Exercise text -
- - - - -
80 feared dead in Mogadishu clashes

More than 80 people have been killed in Mogadishu in the past 24 hours during some of the heaviest clashes in months between …

More than 80 people have been killed in Mogadishu in the past 24 hours during some of the heaviest clashes in months between Somali Islamist insurgents and government troops, a human rights organisation said.

Both sides exchanged heavy fire early today, with health workers in various hospitals saying they were treating scores of patients wounded in the fighting.

"Eighty-one people were killed and 119 were wounded in the violence in Mogadishu since Saturday," Sudan Ali Ahmed, chairman of the Elman Peace and Human Rights Organisation, said.

He said he had collated the death toll from local hospitals, undercover activists counting bodies in the street and families. There was no independent verification of the death toll, but residents had reported escalating clashes since yesterday.

Residents said the two sides had strengthened their positions overnight and exchanged heavy fire in the early hours this morning around the Save Our Souls (SOS) Hospital.

"A mortar shell landed on a house just behind SOS hospital, killing an old man and seriously wounding his wife and her 3 children," said a medical worker who declined to be named. "As we were running to help this family we saw an unidentified dead man lying on the ground."
- - - - -
Material supplied -
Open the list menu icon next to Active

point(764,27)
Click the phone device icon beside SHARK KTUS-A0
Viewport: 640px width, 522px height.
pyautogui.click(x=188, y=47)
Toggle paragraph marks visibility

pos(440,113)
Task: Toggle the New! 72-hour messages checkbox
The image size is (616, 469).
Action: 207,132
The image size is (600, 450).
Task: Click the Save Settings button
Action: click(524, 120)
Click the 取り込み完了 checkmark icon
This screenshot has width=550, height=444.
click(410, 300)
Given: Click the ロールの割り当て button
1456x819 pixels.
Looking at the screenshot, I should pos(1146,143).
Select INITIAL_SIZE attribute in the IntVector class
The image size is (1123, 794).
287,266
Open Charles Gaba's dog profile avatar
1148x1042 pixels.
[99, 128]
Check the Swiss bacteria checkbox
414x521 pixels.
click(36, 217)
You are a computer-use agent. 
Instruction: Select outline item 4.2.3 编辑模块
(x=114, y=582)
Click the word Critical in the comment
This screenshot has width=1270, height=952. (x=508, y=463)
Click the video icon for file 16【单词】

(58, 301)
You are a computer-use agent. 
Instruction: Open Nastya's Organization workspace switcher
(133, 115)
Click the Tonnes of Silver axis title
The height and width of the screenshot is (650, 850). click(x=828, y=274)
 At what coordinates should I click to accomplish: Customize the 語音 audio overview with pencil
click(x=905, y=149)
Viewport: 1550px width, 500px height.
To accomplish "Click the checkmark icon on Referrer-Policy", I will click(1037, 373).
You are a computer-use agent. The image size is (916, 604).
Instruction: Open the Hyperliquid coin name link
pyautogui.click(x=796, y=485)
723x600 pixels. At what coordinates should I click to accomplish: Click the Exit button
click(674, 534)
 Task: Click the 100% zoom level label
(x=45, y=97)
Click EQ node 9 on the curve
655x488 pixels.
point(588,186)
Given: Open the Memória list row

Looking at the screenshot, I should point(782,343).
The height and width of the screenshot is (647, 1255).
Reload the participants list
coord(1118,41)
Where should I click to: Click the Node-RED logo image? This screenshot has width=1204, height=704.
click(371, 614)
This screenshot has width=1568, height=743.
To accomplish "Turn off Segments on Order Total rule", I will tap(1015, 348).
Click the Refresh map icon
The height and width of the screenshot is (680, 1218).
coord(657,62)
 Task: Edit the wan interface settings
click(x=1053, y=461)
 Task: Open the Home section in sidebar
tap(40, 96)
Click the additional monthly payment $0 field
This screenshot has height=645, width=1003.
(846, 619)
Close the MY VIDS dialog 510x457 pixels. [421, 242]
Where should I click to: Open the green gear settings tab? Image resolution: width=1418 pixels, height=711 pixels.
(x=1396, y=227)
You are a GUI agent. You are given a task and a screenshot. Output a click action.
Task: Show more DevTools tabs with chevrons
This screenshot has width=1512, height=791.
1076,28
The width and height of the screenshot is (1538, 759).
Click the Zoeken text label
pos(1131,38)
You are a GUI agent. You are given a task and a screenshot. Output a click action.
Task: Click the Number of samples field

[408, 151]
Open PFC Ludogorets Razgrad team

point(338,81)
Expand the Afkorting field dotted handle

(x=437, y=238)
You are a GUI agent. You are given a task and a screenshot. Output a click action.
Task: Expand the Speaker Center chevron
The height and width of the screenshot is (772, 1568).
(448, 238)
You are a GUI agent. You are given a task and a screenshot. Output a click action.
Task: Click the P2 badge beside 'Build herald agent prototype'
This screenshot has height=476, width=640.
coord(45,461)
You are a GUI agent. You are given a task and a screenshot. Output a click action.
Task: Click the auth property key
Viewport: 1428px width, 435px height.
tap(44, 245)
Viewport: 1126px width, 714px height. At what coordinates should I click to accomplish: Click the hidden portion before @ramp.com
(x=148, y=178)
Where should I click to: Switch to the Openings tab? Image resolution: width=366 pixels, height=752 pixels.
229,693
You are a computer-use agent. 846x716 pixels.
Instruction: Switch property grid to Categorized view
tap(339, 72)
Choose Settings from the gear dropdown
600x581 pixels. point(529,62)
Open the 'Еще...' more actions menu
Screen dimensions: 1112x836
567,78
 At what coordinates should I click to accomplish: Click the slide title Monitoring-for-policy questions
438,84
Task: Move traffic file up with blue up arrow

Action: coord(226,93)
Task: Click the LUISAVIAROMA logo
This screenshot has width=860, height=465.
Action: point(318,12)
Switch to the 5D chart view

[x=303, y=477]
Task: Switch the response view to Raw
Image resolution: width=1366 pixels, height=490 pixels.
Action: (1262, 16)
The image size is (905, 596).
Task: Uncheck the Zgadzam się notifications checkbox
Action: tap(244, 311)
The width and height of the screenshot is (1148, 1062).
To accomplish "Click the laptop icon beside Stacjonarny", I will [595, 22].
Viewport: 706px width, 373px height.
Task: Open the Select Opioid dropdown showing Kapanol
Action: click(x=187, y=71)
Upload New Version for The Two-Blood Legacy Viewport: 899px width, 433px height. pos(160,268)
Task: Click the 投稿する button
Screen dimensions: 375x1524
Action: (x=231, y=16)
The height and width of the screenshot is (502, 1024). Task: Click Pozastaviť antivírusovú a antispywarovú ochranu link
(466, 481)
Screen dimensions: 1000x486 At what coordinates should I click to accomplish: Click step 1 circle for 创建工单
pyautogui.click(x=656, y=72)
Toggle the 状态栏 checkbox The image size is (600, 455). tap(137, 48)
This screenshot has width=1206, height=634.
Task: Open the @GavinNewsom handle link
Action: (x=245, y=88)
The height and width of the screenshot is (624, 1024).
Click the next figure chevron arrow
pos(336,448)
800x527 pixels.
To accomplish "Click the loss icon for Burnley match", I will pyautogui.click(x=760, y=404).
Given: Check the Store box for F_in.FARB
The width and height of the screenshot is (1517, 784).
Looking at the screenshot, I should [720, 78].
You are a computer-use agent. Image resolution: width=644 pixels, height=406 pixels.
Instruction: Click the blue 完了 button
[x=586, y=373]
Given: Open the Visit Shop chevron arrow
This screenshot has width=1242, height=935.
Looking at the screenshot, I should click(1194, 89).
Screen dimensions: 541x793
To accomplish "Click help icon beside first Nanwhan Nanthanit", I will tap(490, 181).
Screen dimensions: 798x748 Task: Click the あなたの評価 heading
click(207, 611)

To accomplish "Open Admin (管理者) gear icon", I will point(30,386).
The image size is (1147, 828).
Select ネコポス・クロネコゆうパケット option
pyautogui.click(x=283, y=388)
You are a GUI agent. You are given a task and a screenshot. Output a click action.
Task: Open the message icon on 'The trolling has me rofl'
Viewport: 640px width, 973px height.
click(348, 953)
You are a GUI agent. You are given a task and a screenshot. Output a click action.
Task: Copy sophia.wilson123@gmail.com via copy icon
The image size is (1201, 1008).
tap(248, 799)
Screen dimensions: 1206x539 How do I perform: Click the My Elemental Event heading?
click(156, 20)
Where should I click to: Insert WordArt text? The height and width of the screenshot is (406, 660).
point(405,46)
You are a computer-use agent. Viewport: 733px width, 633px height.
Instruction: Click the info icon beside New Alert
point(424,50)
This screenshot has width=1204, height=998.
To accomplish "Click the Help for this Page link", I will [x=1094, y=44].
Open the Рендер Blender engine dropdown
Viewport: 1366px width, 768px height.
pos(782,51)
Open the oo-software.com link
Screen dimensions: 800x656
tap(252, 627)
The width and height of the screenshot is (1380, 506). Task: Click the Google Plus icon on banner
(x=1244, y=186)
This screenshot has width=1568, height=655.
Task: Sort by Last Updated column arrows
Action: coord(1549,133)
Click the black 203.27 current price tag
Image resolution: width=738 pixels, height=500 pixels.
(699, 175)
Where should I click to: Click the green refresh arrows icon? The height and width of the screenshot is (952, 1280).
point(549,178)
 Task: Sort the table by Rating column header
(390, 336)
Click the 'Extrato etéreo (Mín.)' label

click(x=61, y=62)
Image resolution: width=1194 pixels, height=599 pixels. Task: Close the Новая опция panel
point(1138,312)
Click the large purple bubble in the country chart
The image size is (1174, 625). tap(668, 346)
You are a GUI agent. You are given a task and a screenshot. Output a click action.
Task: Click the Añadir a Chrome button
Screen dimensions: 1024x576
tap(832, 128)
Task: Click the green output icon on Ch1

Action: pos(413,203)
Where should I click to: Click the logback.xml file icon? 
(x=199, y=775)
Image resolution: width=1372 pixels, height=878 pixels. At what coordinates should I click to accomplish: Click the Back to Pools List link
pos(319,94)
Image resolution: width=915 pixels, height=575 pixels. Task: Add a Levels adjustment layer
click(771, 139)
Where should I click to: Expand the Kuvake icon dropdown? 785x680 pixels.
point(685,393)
- - - - -
Task item -
Answer these questions using the Mogadishu clashes report:
1. According to the chairman of the Elman Peace and Human Rights Organisation, how many people were wounded since Saturday?
2. Around which hospital did the two sides exchange heavy fire early in the morning?
3. Who was killed when the mortar shell landed on the house?

Response to the task -
1. 119
2. The Save Our Souls (SOS) Hospital
3. An old man